■ **Exercise aim**
Word for word, transcribe the lines below and drop the pictures.

■ **Listed records**

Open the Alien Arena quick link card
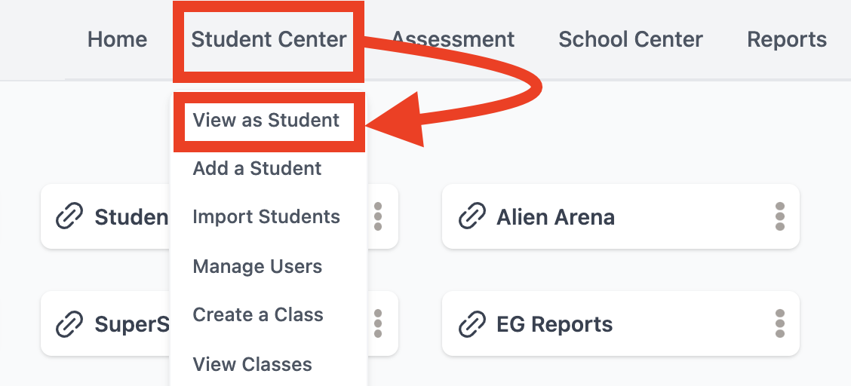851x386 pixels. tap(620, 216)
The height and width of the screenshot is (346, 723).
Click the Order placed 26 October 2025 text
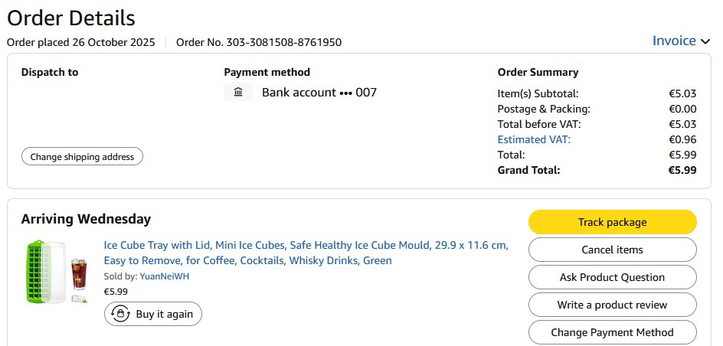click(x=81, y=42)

■ **Answer area**
Open the Alien Arena quick link card
851x386 pixels. tap(620, 216)
The height and width of the screenshot is (346, 723).
Click the Order placed 26 October 2025 text
click(x=81, y=42)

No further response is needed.